Our economy: a very distinctive photoplay

I found this photo of a truck advertising the Rialto Theatre on Shorpy. What perked my interest was the juxtaposition of the truck in front of the US Treasury Building. Although the photo was taken in 1925, it’s somehow applicable to our times.

Rialto Theatre truck in front of US Treasury, 1925

Doesn’t it seem strangely non-coincidental that a photoplay/movie truck would find itself in front of the Treasury building, particularly when you consider what economic times we’re living in? I for one have been feeling like we’re watching a theater performance every time I turned on my TV in recent months. Politicians and government employees and suits from the Federal Reserve (which is separate from the US government) and CEOs have all paraded in front of the cameras and wept for the state of our economy when they themselves were at fault for its state. They’ve been crying crocodile tears and promising to make it all better, and we sat there mesmerized, hoping for a savior.

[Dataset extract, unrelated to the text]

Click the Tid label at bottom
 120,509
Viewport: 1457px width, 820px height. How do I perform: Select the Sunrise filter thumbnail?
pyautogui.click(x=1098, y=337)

We had the drama of the economic downturn, then the drama of the election. The first act is over. Now we await the second act, which includes a bonus appearance from a fantastic pork-barrel stimulus plan guaranteed to make all the Washington hogs cry out for joy. I don’t want to spoil the plot, so I won’t tell you what I think of it, but it’ll involve a lot of work from the US Treasury building in the photo above. They’ll need to print a lot of Monopoly money to finance it all.

At any rate, this is what I think of the economic crisis. And this is what I think of the way companies are treating their employees nowadays. Finally, this is what I think of the problems car companies are having. Call me the guy from the nosebleed seats who thinks the show sucks and keeps throwing peanuts at the performers. Maybe I’ll get booted from the theatre, but at least I’ve spoken my piece.

Just remember, there will be a third act…

Photo used courtesy of Shorpy.


One thought

  1. I’m not singing! Don’t make me! 😉

    The sad thing is, no matter what happens, people like you and me are going to pay for all this mess. We always do, and if you’ll pardon my language, it p*sses me off to no end.